Stored items
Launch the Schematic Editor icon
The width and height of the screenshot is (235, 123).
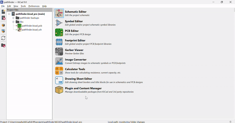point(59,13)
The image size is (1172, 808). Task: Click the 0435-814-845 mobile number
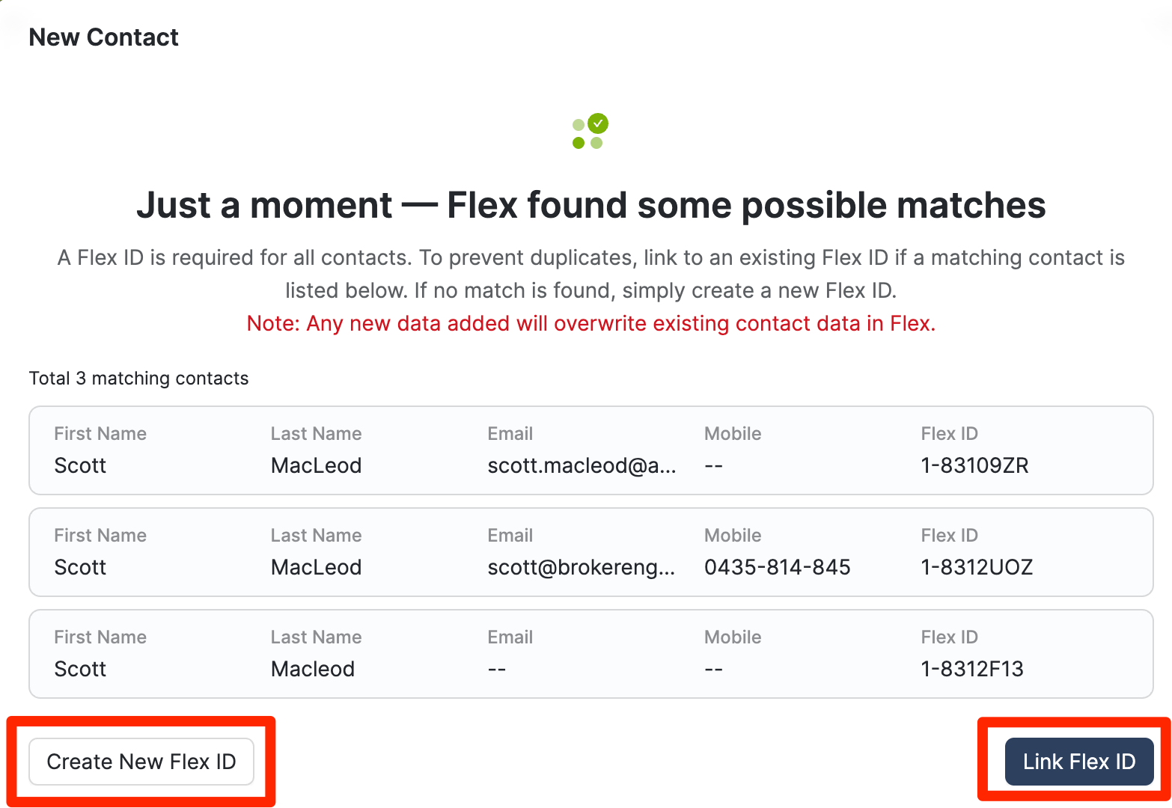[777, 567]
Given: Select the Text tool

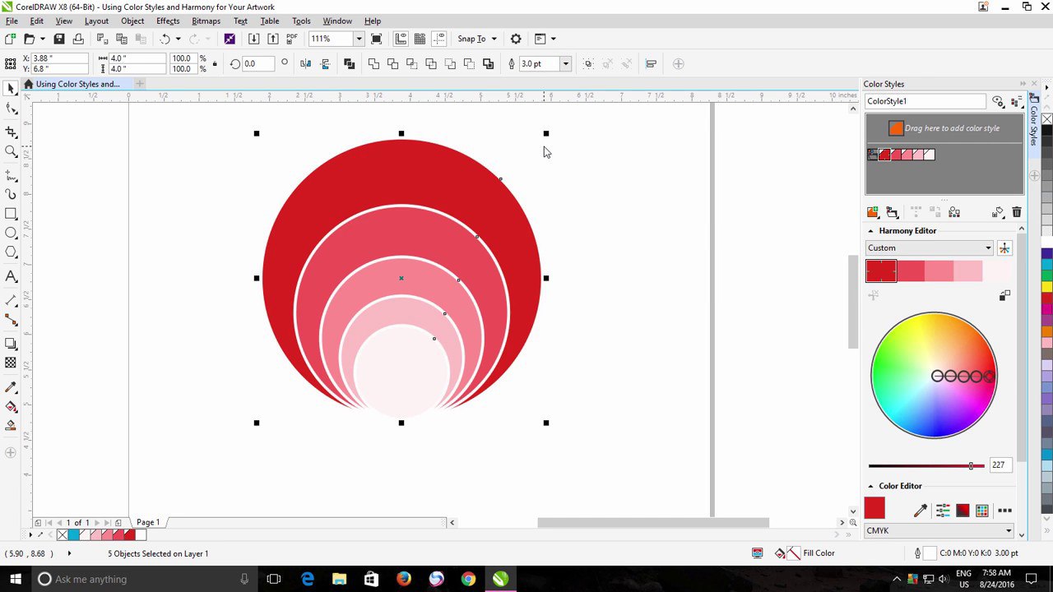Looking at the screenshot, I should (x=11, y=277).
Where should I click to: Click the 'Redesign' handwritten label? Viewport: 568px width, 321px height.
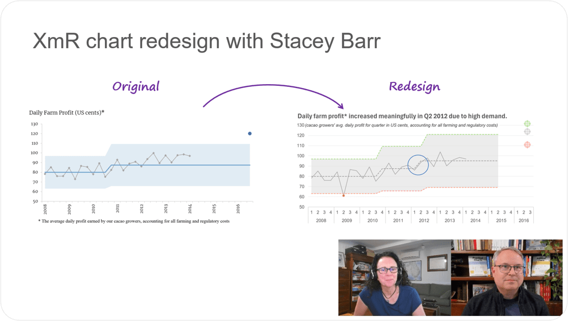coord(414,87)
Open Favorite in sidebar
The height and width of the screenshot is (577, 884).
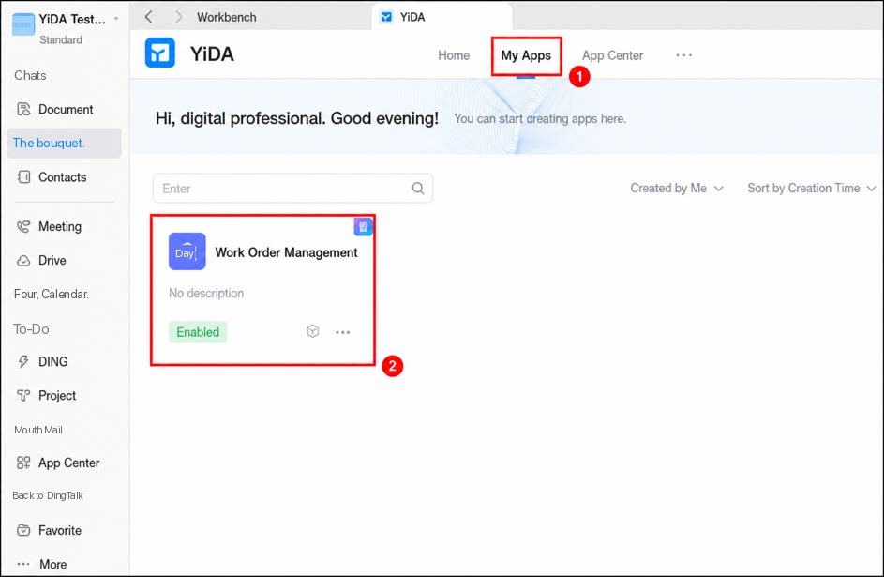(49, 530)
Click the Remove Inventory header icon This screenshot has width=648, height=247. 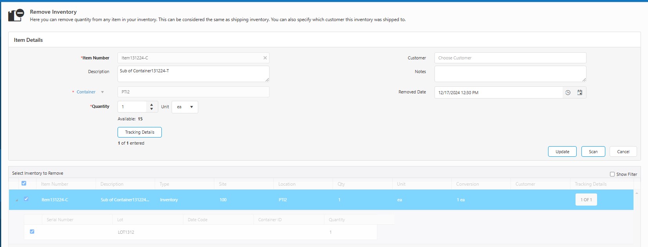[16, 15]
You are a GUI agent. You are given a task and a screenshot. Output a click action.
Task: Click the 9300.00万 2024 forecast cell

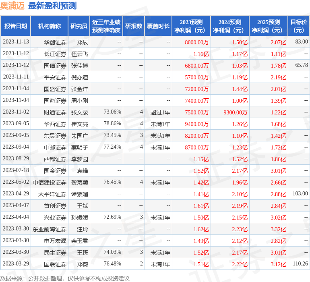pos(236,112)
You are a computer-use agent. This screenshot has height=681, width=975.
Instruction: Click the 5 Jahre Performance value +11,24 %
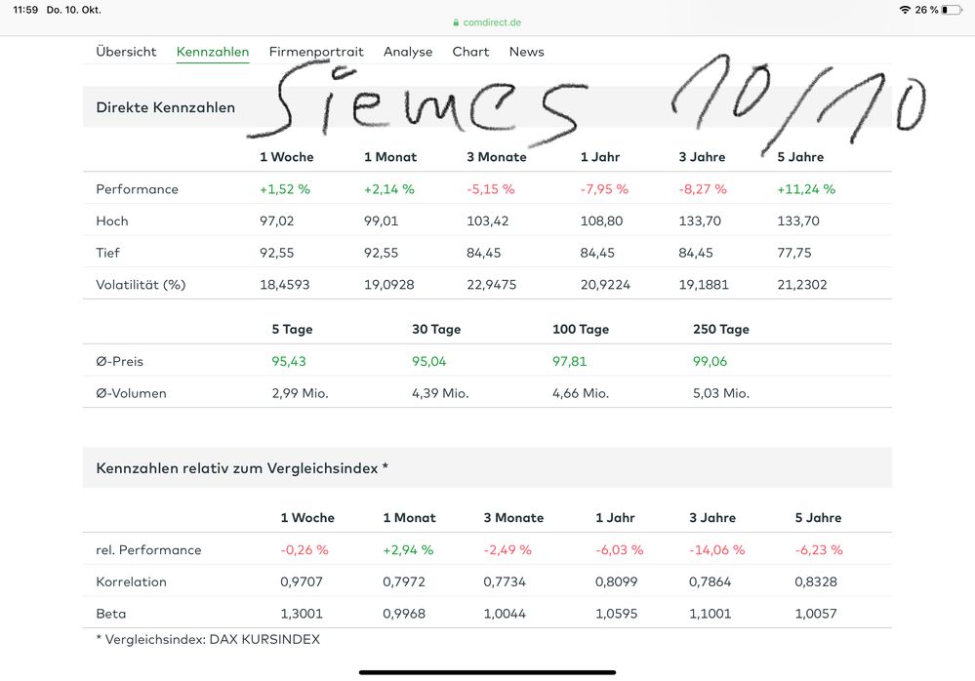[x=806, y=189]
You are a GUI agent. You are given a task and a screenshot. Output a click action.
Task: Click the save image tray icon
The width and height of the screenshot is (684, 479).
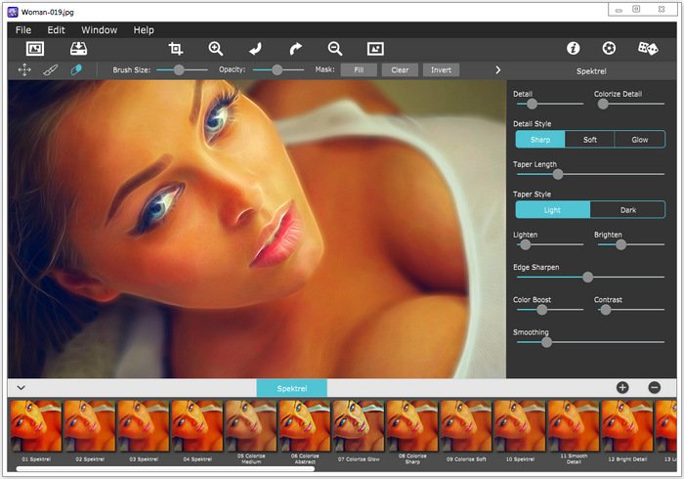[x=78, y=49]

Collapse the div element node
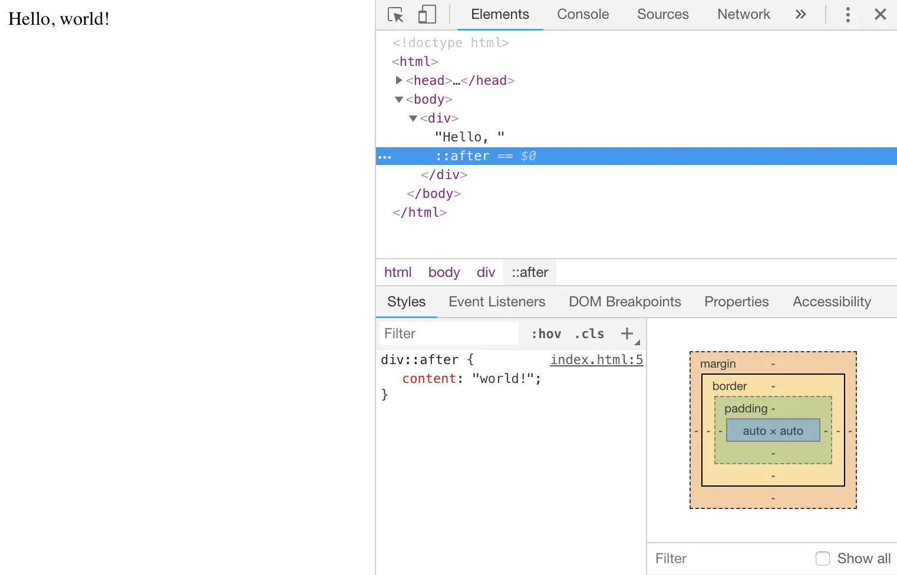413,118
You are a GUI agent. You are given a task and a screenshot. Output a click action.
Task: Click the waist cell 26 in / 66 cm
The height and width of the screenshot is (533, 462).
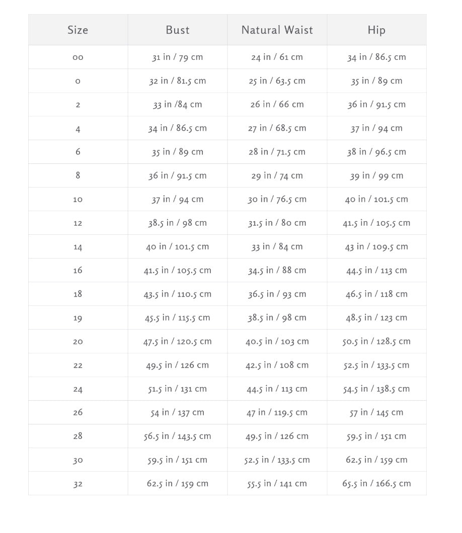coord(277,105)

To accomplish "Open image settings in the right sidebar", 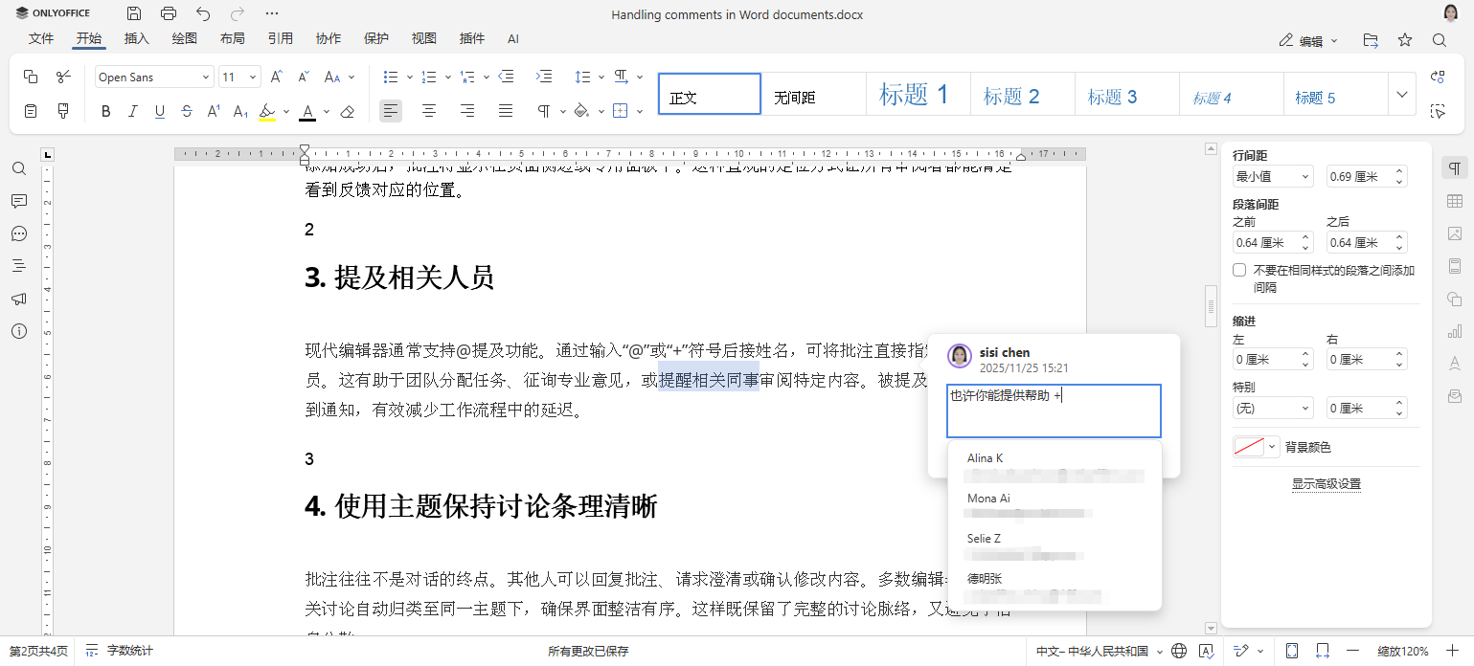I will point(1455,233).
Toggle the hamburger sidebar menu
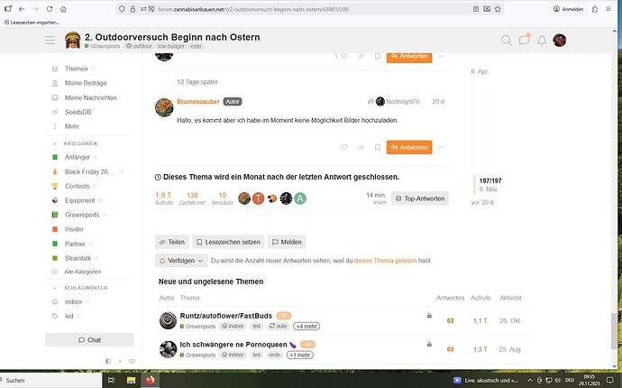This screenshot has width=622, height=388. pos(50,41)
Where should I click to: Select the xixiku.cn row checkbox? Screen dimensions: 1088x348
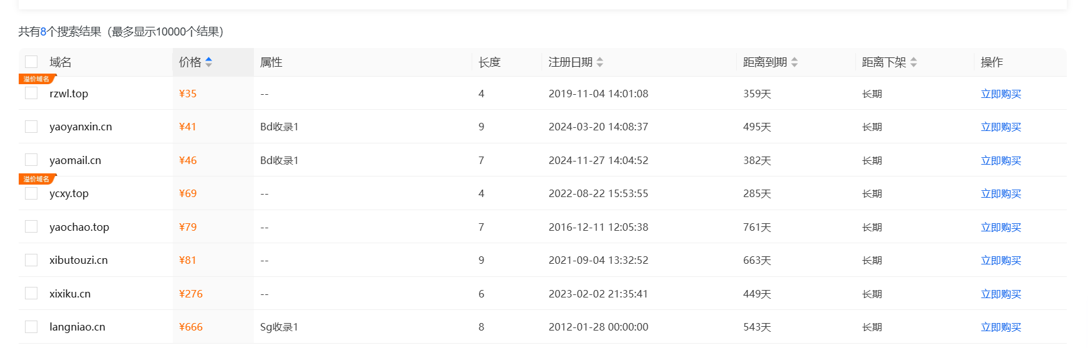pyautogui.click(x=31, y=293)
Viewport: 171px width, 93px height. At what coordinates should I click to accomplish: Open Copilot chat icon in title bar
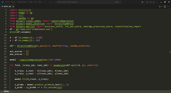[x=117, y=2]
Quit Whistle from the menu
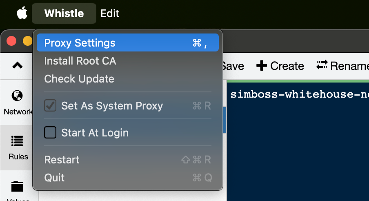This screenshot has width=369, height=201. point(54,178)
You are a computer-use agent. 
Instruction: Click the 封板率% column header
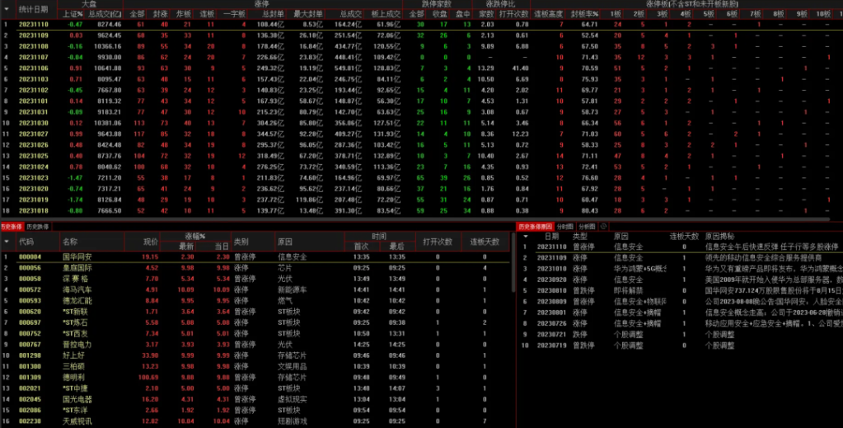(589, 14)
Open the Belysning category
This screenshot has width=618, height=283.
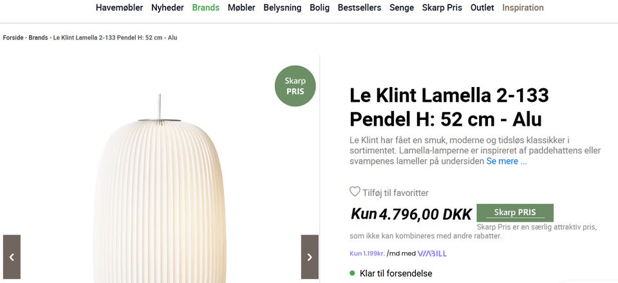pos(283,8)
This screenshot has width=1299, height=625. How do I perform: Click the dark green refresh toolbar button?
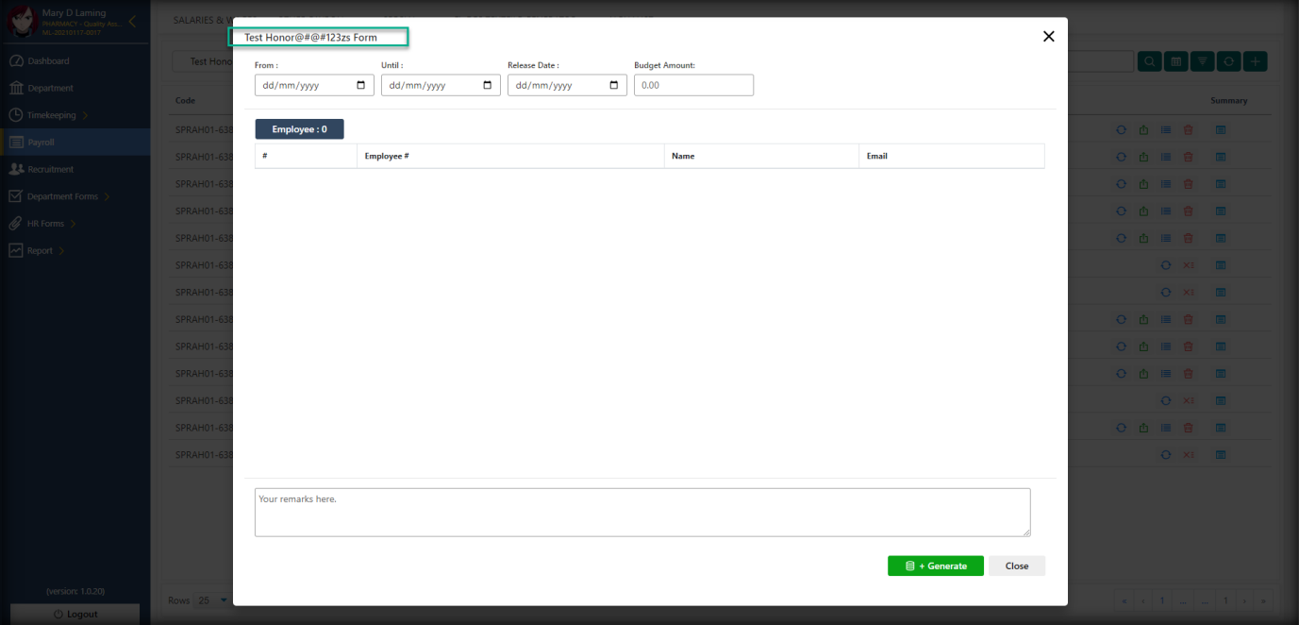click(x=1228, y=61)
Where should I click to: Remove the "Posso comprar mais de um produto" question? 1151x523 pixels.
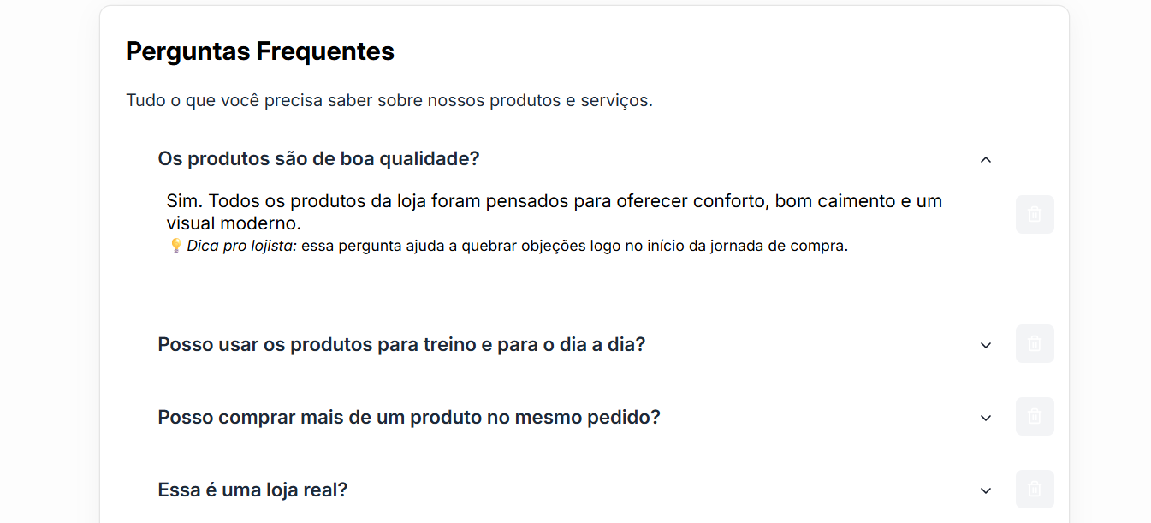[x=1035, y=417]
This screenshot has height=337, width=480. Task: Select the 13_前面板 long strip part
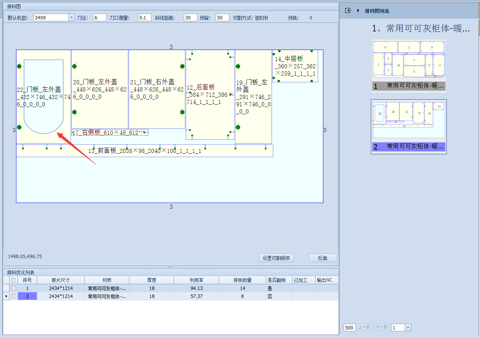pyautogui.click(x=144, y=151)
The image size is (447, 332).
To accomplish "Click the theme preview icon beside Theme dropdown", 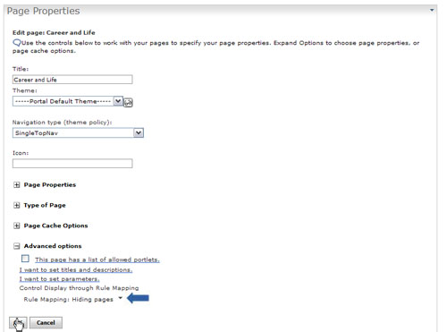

● Your objective: Search the records for the word "computer" and copy out every line that holds it.

● Exercise output:
You are a computer-use agent. This screenshot has height=681, width=975.
You are a computer-use agent. 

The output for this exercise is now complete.